Вчера один солдат развлекал рассказом.
Старик выпил флакон одеколона. Пришел на скотный двор. Жара. Одеколон из старика испаряется. «Уйди, дед, дрянью какой-то от тебя несет». — «Дрянью? Ты пойди, дурак, понюхай:
Разговор в избе.
— Они хорошо жили, у их вся обстановка.
— На Руси не все караси, есть ерши.
Он долгим взглядом провожает собак-танкоистребителей. Узкие темные глаза тунгуса[3]. Для его отцов и дедов, кочевавших с табунами диких лошадей, собаки были священны.
Собаки заливисто лают, рвут поводки. Их ведут на передовую. Там они помчатся под немецкие танки с взрывчаткой на спине…
Да, солдат налегке. У него ничего нет, кроме жизни, и ей он не хозяин, ею распоряжается приказ.
У немцев, у каждого солдата, — пачки фотографий, одинакового формата, шесть на девять, с зазубренными краями. Muti, Vati — мамуля, папуля. Любимая сестра. Завтрак честно́го семейства, велосипедная прогулка, трапеза в саду, толстяк дядя с мосластой женой и крошками детьми, черепичная кровля, добротный дом, увитый плющом. Невообразимый уют жизни. Довольство, самодовольство. Но главное — уют. Куда же они повалили, куда поперли от своего уюта?
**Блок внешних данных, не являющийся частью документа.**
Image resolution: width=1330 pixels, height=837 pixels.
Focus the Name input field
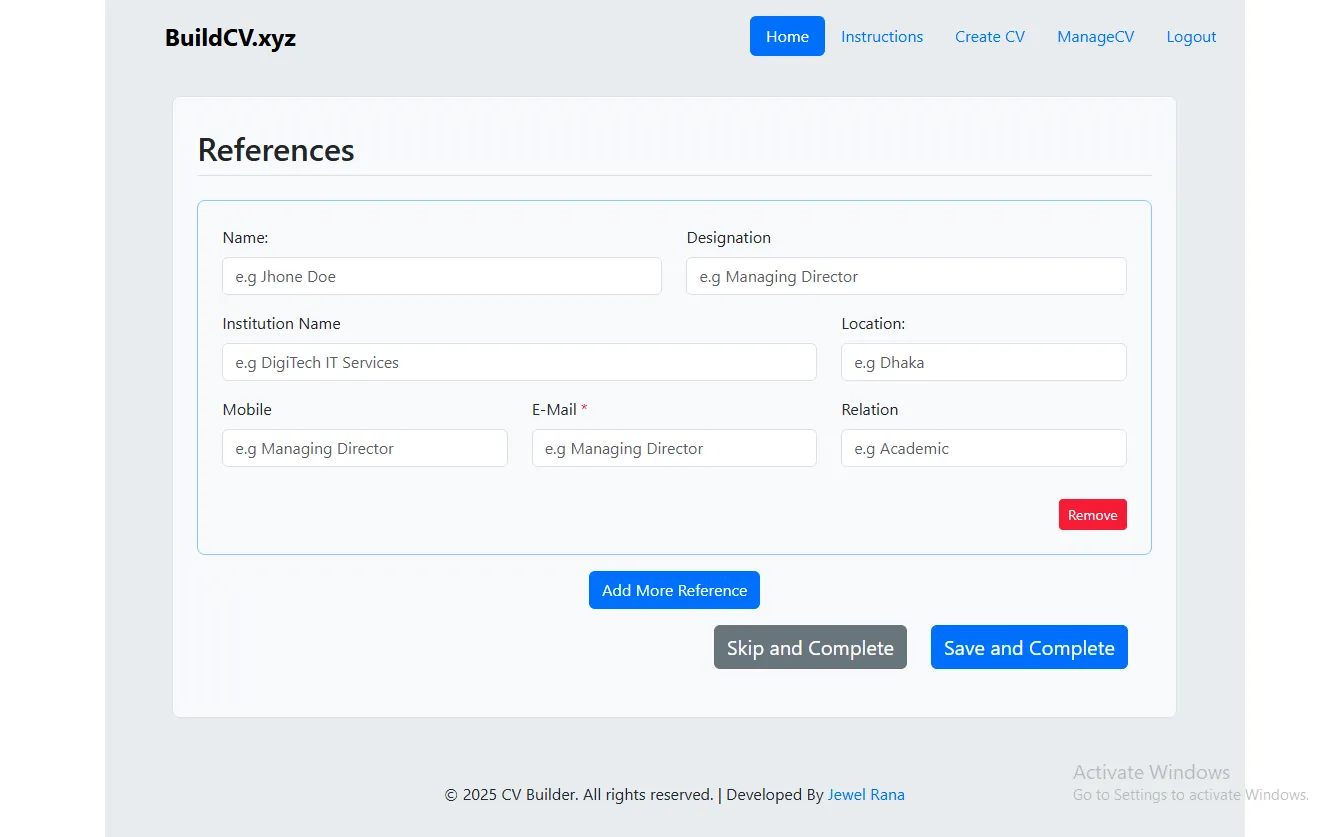pos(441,277)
— Погодите хорониться, поглядим. Если лошади в дышло запряжены, то немцы, если в дугу — то наши.
— Парила бураки в русской печи, через мясорубку пропущу и муки добавляю — хороший хлеб, замечательный. Только мука — вся.
Солдат он и есть солдат. Стреляют, убивают, хоронят, поднимаются в атаку, идут в разведку — это война.
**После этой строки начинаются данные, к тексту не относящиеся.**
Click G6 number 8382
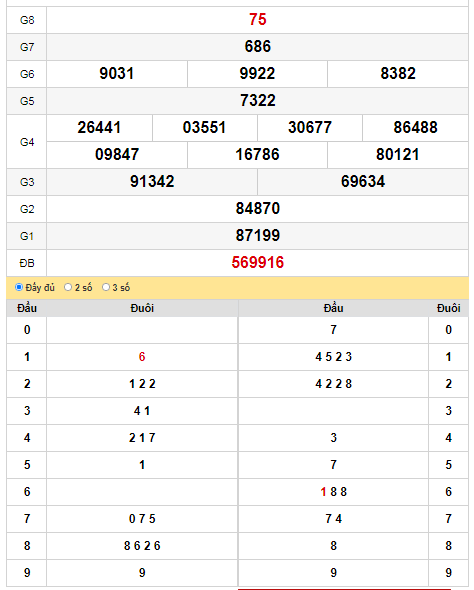Viewport: 474px width, 590px height. (x=398, y=74)
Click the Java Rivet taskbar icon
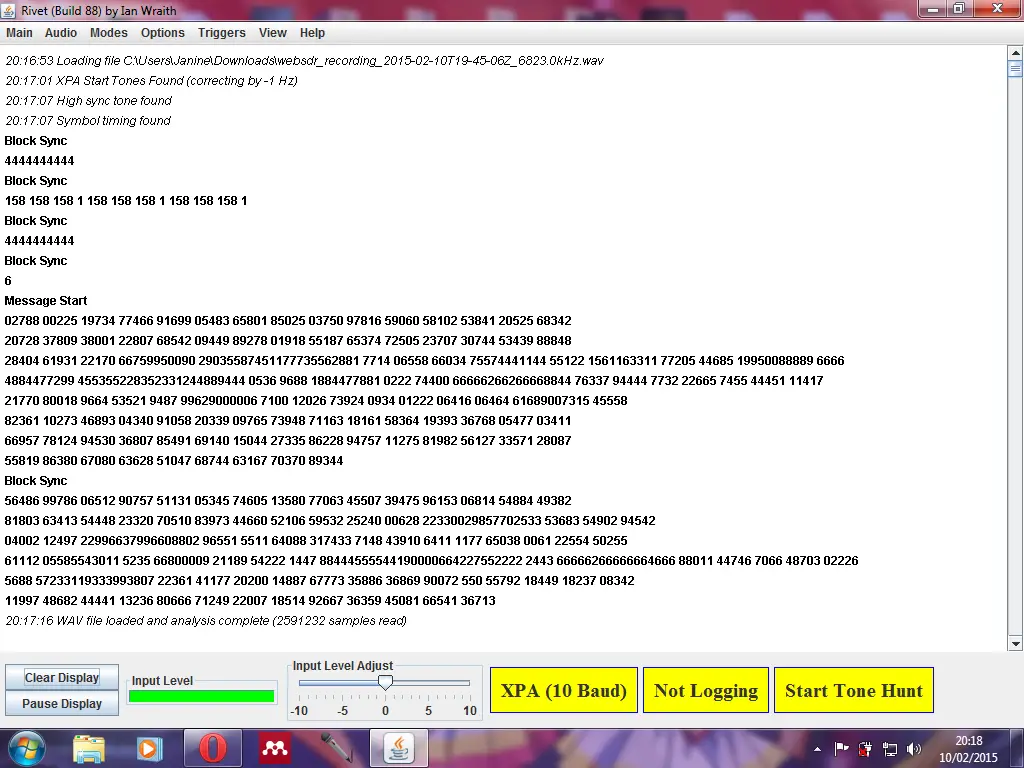Viewport: 1024px width, 768px height. point(399,748)
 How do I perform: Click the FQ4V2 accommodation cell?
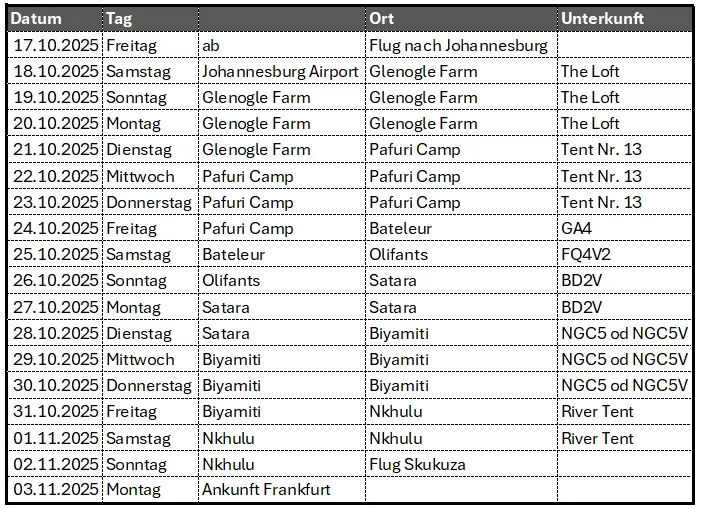pos(625,254)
А бредущие бог весть куда разутые, голодные бабы с котомками, с голодными детьми, беженцы, погорельцы — это ужас войны.
У нас тут у всех прочная уверенность, что, уж коль нас свела война, все мы друг другу предназначены и уж ничто нас и потом не разъединит, не разведет по своим кругам.
Капитан Т., залихватский малый, недавний милиционер, спросил:
— Ты что задумалась? О семье скучаешь? Вот война кончится, поедем с тобой в Новосибирск. Электричество, троллейбус, в театре люстра в восемь тонн. Прямо с вокзала на Трудовую.
— Теперь какая любовь! — раздольно сказала молодая. — На часок да на урывочек. — И было видно, что это по ней.
Стоит чуть оторваться от своей здесь повседневности, оказавшись на дороге пешком ли, или подобранной водителем машины, или на телеге, как захватывает необычайность, новизна, и пытаешься что-то записывать. Так что от тряски многое записано кое-как, буквы прыгают, слова громоздятся друг на дружку. Сама и то едва потом разбираешь.
В пасмурный полдень вдруг въехала длинная подвода, запряженная черной лошадью. Остановилась, развернувшись поперек улицы. Дядька в темном фартуке, в кепчонке с мятым козырьком привстал на коленки и странно так заголосил: «Ста-арья!» — такой деятельный, хоть вроде бы дуроватый, а еще, как оказалось, когда слез с подводы, хромой.
Ребятня облепила подводу. Лошадь красиво била копытом. Над черной ее головой по дуге голубой краской: «Главвторсырье». Дядька призывно щелкнул кнутом по сундучку, выдвинутому в угол подводы.